* Records to use *
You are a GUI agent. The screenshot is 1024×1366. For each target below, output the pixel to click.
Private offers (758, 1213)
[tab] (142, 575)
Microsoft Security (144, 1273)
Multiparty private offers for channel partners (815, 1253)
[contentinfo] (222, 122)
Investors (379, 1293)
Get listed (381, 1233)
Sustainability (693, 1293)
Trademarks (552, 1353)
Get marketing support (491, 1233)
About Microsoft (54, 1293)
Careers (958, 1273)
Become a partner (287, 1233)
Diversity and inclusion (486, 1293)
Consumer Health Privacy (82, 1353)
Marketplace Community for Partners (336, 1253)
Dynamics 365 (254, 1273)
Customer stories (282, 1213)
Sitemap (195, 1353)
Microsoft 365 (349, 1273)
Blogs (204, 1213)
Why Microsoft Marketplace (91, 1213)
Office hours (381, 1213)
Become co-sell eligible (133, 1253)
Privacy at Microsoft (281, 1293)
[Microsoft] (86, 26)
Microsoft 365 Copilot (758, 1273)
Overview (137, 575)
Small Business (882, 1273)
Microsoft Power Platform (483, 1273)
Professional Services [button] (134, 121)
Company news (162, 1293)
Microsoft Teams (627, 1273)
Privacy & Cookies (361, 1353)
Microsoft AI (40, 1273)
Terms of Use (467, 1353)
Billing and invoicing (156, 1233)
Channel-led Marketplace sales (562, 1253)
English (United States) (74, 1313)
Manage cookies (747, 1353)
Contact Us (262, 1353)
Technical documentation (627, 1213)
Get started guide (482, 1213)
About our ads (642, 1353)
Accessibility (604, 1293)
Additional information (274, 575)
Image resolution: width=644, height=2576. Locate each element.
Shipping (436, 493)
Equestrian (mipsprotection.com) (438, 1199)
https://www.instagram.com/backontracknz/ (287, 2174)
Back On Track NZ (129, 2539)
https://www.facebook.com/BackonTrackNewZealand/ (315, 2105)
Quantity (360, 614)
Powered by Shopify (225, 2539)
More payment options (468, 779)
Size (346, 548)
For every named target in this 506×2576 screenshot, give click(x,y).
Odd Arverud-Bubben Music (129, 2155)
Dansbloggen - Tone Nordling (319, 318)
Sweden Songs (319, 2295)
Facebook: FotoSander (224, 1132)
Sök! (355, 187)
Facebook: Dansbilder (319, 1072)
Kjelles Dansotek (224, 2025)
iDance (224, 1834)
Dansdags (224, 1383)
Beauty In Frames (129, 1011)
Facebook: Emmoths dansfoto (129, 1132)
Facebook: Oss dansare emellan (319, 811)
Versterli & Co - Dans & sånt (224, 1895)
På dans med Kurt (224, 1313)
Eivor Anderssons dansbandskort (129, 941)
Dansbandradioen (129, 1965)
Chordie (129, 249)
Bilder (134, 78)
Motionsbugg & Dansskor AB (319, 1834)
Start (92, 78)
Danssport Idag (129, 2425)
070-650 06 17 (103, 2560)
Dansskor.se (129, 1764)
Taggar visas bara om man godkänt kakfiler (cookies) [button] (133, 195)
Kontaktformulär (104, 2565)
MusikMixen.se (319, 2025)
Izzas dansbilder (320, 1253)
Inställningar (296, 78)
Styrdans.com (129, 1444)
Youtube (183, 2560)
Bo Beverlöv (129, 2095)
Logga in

* Work to be completed *
Please reproduce exactly the lines in the listing above from the one containing "Careers (958, 1273)" through the one containing "Kontaktformulär (104, 2565)", both included, and nothing more.

* Solution to the exercise *
Careers (958, 1273)
Become a partner (287, 1233)
Diversity and inclusion (486, 1293)
Consumer Health Privacy (82, 1353)
Marketplace Community for Partners (336, 1253)
Dynamics 365 (254, 1273)
Customer stories (282, 1213)
Sitemap (195, 1353)
Microsoft 365 (349, 1273)
Blogs (204, 1213)
Why Microsoft Marketplace (91, 1213)
Office hours (381, 1213)
Become co-sell eligible (133, 1253)
Privacy at Microsoft (281, 1293)
[Microsoft] (86, 26)
Microsoft 365 Copilot (758, 1273)
Overview (137, 575)
Small Business (882, 1273)
Microsoft Power Platform (483, 1273)
Professional Services [button] (134, 121)
Company news (162, 1293)
Microsoft Teams (627, 1273)
Privacy & Cookies (361, 1353)
Microsoft AI (40, 1273)
Terms of Use (467, 1353)
Billing and invoicing (156, 1233)
Channel-led Marketplace sales (562, 1253)
English (United States) (74, 1313)
Manage cookies (747, 1353)
Contact Us (262, 1353)
Technical documentation (627, 1213)
Get started guide (482, 1213)
About our ads (642, 1353)
Accessibility (604, 1293)
Additional information (274, 575)
Image resolution: width=644, height=2576. Locate each element.
Shipping (436, 493)
Equestrian (mipsprotection.com) (438, 1199)
https://www.instagram.com/backontracknz/ (287, 2174)
Back On Track NZ (129, 2539)
https://www.facebook.com/BackonTrackNewZealand/ (315, 2105)
Quantity (360, 614)
Powered by Shopify (225, 2539)
More payment options (468, 779)
Size (346, 548)
For every named target in this 506×2576 screenshot, give click(x,y).
Odd Arverud-Bubben Music (129, 2155)
Dansbloggen - Tone Nordling (319, 318)
Sweden Songs (319, 2295)
Facebook: FotoSander (224, 1132)
Sök! (355, 187)
Facebook: Dansbilder (319, 1072)
Kjelles Dansotek (224, 2025)
iDance (224, 1834)
Dansdags (224, 1383)
Beauty In Frames (129, 1011)
Facebook: Emmoths dansfoto (129, 1132)
Facebook: Oss dansare emellan (319, 811)
Versterli & Co - Dans & sånt (224, 1895)
På dans med Kurt (224, 1313)
Eivor Anderssons dansbandskort (129, 941)
Dansbandradioen (129, 1965)
Chordie (129, 249)
Bilder (134, 78)
Motionsbugg & Dansskor AB (319, 1834)
Start (92, 78)
Danssport Idag (129, 2425)
070-650 06 17 (103, 2560)
Dansskor.se (129, 1764)
Taggar visas bara om man godkänt kakfiler (cookies) [button] (133, 195)
Kontaktformulär (104, 2565)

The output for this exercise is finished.